-- Opening Marker --

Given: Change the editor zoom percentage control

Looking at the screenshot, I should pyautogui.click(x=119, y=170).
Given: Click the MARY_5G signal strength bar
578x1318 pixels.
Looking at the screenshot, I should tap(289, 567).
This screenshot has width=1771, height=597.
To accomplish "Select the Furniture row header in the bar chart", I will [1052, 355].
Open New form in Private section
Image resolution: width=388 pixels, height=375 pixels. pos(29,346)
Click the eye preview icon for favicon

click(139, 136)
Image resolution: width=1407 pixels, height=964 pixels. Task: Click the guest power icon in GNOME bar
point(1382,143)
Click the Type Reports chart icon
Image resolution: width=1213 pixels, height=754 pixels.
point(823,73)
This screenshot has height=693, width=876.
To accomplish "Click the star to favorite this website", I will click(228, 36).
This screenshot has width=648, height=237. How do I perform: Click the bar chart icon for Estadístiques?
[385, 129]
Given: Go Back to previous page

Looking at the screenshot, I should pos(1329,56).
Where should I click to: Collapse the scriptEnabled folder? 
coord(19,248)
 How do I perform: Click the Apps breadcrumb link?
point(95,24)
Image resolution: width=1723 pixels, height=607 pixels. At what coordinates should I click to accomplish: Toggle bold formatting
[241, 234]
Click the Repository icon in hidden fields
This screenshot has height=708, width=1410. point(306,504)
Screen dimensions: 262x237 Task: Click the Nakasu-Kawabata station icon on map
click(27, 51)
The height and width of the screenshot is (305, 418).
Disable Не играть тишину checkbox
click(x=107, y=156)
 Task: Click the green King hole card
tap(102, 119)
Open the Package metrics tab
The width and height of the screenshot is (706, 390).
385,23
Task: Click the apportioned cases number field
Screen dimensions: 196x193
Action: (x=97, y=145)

-- Closing Marker --

* [THE TASK]
Would you return, unchanged, the lines from the one containing "Task: Click the green King hole card" through the end of the entries?

* [RESULT]
 Task: Click the green King hole card
tap(102, 119)
Open the Package metrics tab
The width and height of the screenshot is (706, 390).
385,23
Task: Click the apportioned cases number field
Screen dimensions: 196x193
Action: (x=97, y=145)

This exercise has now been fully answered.